**INSTRUCTION:**
Locate every line in the material that contains the string "Where", and copy each of those lines. Case counts.

——————

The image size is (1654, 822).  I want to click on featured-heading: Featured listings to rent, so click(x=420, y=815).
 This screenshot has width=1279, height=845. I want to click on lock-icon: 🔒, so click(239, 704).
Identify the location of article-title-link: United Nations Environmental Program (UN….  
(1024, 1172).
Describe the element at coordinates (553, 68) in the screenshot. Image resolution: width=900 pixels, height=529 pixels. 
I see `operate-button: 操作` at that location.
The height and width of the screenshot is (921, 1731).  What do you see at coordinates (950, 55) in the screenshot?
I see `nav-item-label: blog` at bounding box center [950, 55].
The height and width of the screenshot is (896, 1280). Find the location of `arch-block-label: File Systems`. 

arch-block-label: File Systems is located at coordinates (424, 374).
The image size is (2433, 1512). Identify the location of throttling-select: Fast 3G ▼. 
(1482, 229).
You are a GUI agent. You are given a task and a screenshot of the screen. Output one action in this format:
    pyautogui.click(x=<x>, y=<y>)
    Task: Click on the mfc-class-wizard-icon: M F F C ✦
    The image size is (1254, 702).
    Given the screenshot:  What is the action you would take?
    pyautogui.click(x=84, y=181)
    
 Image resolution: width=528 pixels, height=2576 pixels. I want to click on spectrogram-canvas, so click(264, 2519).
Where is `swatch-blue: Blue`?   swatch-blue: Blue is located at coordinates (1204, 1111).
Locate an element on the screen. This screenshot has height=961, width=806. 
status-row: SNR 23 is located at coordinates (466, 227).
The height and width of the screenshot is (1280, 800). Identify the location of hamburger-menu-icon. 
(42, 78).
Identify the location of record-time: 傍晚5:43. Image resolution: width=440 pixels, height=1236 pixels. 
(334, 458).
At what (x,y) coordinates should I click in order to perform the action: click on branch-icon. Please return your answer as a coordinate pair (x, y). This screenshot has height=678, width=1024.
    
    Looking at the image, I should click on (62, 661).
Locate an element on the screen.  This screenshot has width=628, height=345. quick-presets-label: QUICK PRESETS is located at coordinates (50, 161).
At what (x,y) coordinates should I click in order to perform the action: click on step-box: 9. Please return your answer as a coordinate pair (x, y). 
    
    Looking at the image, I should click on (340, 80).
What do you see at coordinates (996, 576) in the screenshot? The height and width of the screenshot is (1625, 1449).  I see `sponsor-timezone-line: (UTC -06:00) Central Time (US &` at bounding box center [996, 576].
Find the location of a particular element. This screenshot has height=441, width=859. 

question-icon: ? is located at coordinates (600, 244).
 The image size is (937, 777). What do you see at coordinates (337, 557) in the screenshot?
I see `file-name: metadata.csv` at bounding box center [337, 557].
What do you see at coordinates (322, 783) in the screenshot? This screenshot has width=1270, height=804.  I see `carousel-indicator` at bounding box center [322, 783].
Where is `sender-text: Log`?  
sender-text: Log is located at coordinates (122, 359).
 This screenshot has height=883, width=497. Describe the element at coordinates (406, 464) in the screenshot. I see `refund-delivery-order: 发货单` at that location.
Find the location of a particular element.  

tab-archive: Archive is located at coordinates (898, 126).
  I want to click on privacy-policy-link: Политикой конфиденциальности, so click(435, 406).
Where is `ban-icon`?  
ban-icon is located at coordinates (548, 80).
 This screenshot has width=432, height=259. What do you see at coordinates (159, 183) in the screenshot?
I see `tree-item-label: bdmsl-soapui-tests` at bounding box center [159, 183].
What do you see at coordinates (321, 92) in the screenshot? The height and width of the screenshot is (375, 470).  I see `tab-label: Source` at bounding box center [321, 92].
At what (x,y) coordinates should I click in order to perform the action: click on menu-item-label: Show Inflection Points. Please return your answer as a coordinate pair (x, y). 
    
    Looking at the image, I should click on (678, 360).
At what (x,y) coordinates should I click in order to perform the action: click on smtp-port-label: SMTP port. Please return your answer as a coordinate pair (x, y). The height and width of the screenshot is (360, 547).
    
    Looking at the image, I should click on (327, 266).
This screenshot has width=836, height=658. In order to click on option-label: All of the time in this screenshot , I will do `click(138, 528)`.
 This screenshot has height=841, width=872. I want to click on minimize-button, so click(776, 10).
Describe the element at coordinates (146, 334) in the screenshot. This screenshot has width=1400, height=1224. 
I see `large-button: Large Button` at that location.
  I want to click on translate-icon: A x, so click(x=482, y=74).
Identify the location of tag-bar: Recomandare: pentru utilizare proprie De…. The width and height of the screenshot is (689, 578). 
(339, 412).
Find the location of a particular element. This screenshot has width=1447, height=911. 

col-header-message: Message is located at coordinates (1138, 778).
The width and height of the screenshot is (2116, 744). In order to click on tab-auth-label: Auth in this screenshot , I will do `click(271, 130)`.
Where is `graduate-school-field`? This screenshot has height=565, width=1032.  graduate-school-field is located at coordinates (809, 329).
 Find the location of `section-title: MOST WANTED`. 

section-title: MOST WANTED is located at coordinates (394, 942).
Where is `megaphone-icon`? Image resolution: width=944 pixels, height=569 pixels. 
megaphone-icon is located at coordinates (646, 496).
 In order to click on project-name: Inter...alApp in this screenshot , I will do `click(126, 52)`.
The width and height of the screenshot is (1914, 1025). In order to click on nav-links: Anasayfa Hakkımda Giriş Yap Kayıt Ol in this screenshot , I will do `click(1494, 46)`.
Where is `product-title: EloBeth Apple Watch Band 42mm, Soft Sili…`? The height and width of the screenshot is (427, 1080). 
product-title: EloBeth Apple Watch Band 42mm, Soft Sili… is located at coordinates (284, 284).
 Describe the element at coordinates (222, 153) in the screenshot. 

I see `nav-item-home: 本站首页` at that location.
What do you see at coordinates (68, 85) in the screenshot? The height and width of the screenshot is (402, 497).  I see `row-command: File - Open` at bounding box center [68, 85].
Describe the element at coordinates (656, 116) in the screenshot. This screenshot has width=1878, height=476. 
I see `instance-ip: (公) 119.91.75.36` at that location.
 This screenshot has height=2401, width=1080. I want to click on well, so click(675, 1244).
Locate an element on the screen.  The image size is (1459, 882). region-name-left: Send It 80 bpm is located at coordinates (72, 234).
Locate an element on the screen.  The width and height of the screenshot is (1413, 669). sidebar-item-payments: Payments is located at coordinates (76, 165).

——————

**RESULT OF THE EXERCISE:**
Where is `swatch-blue: Blue`?   swatch-blue: Blue is located at coordinates (1204, 1111).
Where is `sender-text: Log`?  
Where is `ban-icon`?  
Where is `graduate-school-field`? This screenshot has height=565, width=1032.  graduate-school-field is located at coordinates (809, 329).
Where is `megaphone-icon`? Image resolution: width=944 pixels, height=569 pixels. 
Where is `product-title: EloBeth Apple Watch Band 42mm, Soft Sili…`? The height and width of the screenshot is (427, 1080). 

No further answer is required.